▶ **YOUR OBJECTIVE**
Look through the data below for the string "computer", and copy every line where it turns up.

▶ **EXTRACTED RECORDS**

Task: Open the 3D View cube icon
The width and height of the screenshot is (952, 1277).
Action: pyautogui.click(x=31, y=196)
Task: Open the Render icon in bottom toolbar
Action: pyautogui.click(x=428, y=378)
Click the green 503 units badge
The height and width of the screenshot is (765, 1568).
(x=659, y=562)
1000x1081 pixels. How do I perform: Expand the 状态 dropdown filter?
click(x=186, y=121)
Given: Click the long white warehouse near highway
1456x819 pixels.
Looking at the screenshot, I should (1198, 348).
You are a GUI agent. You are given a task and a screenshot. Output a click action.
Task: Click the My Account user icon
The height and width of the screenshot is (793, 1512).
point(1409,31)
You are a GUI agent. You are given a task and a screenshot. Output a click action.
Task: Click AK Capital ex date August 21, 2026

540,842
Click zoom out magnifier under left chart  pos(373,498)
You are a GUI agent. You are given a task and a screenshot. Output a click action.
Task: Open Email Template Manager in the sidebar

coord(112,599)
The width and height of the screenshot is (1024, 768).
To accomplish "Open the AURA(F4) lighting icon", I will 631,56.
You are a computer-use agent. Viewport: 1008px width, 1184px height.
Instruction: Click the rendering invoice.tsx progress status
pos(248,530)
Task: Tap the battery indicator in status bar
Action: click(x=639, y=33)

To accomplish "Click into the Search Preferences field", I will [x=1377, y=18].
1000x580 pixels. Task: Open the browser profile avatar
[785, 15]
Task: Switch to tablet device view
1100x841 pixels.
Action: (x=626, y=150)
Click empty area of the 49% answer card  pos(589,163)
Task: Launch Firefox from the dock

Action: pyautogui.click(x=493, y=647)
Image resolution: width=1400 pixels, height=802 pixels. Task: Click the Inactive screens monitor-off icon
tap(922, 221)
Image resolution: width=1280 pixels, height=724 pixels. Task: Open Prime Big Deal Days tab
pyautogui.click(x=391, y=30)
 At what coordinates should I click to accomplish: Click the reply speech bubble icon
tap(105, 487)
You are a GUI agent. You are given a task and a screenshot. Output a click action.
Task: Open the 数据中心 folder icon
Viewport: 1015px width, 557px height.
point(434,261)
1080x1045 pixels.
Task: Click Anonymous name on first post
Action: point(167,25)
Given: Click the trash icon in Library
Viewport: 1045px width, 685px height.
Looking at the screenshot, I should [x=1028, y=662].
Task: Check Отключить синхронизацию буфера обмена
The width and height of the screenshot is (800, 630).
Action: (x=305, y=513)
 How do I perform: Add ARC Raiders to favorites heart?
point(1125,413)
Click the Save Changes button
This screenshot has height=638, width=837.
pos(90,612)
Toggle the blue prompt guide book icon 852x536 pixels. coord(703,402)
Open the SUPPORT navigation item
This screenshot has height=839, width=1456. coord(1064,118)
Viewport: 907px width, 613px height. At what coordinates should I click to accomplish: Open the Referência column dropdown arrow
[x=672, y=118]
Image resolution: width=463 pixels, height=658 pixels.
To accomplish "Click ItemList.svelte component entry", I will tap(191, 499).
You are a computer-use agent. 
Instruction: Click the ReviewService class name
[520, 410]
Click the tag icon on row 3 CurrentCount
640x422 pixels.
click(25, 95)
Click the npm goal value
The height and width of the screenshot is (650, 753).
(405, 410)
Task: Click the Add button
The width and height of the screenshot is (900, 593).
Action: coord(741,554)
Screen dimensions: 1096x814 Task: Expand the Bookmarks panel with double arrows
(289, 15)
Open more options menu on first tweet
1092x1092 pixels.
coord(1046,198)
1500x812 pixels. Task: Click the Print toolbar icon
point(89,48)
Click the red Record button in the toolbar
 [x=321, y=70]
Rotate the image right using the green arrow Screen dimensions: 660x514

▶ **EXERCISE OUTPUT**
You are a computer-use agent. Viewport: 1008px width, 1184px height.
You are a computer-use agent. 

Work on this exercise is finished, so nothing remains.